Thanks to this place and the things I was reading that is what gave me the courage to clear things up about a future. Even if a small one.
A bit heartborken and disilusionned but i'll be fine. But the people here with what they write gave me the push to ask the right thing.
Faith47

sheila4pd
07-25-2006, 11:35 AM
I am sorry things did not work out. At least it is better to find the truth than wasting time on a dream. Just remember to never lose hope!
((((Hugs))))

Faith47
07-25-2006, 11:40 AM
I am sorry things did not work out. At least it is better to find the truth than wasting time on a dream. Just remember to never lose hope!
((((Hugs))))

Exactly Sheila. Thats why I wanted to clear things up once and for all. We talked about it before and it wasnt a definite no on his part so I was still hoping a bit but this time I wanted to clear it once and for all.

suicideblonde
07-25-2006, 11:48 AM
But like was already said, at least you now know and no longer live on that illusive word "hope".

And in the net world, one thing we can always do that at times can make us feel better as WE are in control of the situation is to hit DELETE and BLOCK as I know I do not want to wonder if he has changed his mind and begin to "hope" again. AND when that is done, then you can shout out: NEXT! :D
(and I do not mean for this to sound so flippant...as it will be harder to delete him from your heart; but this is the first step).

Hugs to ya,

Linda

Faith47
07-25-2006, 11:53 AM
But like was already said, at least you now know and no longer live on that illusive word "hope".

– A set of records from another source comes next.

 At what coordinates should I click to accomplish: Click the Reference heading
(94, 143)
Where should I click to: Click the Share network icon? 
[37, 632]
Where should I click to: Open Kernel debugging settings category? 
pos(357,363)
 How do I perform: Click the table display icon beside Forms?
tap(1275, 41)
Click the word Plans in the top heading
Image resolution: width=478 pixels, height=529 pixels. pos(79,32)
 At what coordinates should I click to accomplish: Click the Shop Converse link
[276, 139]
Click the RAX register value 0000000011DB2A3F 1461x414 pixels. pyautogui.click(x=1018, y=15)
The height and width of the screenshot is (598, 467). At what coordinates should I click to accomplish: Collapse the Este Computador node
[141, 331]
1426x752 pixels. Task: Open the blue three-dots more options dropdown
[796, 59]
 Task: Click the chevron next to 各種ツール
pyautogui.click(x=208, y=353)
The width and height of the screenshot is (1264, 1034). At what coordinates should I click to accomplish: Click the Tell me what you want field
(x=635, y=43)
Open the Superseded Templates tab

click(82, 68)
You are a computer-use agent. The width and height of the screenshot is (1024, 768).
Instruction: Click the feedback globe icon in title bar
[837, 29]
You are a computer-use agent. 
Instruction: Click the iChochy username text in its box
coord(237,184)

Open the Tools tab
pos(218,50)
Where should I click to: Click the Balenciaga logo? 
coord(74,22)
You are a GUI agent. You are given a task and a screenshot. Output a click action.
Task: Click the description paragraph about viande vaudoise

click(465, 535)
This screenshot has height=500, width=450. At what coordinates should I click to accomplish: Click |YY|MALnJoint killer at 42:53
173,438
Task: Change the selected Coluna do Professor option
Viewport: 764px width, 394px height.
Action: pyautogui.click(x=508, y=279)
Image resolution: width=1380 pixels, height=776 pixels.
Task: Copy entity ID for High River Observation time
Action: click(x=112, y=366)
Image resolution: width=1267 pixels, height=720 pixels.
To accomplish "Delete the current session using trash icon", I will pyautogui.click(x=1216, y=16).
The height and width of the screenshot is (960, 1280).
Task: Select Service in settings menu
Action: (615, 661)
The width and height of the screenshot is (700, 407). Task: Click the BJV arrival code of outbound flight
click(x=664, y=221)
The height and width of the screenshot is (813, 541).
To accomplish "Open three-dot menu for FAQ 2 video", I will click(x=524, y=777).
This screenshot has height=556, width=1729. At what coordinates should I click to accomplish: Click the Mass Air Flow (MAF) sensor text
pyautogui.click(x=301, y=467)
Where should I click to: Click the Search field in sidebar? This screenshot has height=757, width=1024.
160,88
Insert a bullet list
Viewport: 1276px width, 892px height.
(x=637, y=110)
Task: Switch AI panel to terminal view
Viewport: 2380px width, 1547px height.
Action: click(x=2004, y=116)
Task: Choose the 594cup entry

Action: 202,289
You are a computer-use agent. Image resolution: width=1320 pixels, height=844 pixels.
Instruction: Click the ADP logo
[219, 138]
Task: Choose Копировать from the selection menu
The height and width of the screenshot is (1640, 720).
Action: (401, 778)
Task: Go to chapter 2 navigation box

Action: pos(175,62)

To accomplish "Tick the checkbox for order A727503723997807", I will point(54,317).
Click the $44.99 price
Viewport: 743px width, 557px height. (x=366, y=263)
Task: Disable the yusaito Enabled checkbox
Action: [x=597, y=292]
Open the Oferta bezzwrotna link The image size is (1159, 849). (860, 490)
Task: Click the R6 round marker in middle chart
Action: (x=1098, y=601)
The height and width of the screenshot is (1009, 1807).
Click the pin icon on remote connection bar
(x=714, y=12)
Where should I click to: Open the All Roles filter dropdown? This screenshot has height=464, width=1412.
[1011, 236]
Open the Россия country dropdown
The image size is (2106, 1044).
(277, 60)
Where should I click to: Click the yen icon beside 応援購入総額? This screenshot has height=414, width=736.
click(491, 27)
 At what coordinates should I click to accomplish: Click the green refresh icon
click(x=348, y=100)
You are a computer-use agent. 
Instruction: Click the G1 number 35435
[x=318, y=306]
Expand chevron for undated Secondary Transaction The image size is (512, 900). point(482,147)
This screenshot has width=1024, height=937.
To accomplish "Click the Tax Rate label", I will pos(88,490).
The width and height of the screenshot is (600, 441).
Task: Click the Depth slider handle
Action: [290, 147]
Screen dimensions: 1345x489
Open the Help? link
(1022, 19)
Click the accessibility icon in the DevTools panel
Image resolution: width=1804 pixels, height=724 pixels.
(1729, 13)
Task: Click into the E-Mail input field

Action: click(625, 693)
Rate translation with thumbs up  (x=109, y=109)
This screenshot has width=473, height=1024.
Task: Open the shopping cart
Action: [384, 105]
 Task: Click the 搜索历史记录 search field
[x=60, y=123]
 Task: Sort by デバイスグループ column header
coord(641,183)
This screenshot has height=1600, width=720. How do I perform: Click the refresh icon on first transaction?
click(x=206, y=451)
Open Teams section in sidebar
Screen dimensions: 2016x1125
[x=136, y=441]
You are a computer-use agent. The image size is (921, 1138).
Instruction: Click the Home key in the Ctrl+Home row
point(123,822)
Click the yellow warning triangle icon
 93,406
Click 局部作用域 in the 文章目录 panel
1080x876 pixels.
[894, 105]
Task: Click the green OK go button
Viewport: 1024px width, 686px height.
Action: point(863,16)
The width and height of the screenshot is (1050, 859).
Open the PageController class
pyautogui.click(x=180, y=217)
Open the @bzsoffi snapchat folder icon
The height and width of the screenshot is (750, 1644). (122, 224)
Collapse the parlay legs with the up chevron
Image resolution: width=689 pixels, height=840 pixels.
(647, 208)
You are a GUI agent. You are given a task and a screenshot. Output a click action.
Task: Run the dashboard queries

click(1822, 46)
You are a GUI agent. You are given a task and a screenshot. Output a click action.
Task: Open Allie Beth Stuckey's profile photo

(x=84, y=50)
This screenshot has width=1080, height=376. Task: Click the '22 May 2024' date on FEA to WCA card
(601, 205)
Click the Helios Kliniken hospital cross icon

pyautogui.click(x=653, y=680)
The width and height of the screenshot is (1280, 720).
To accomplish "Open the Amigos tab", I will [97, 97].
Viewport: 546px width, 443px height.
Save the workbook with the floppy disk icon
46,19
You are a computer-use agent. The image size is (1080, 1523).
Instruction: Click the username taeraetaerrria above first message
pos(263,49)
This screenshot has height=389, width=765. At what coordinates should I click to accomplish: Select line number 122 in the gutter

And in the net world, one thing we can always do that at times can make us feel better as WE are in control of the situation is to hit DELETE and BLOCK as I know I do not want to wonder if he has changed his mind and begin to "hope" again. AND when that is done, then you can shout out: NEXT! :D
(and I do not mean for this to sound so flippant...as it will be harder to delete him from your heart; but this is the first step).

Hugs to ya,

Linda

Linda,
That is EXACTLY what I did right after. DELETE and BLOCK! Tough one but it had to be done. Like you said first step. Next step is...next! :D
Thanks for your support girl
((hug))
Jocelyne

legallyblonde
07-25-2006, 12:07 PM
but we all go through the men whom we flirt wih online and then for what ever reason, they disappear on us. Or they say it's just an online friendship, etc. You know, I've decided that I can't take it all that hard, and I think you are taking it a bit too badly. He simply wasn't for you. You are such a good person I know you will find someone terrific to be with!

Hugs
Ali

babybee
07-25-2006, 12:22 PM
shame! You'll survive and the next one will be good!:)

Faith47
07-25-2006, 12:38 PM
legallyblonde,
I am not taking it that badly. I wrote just after it happened and I must admit my pride was affected :o
I wasnt positive something would come out of it yet there was this little hope.
And I also agree he wasnt the one for me. Totally.

And yes babybee,
Shame on me. But I am not stuck. Just pride affected and a bit of hope gone away.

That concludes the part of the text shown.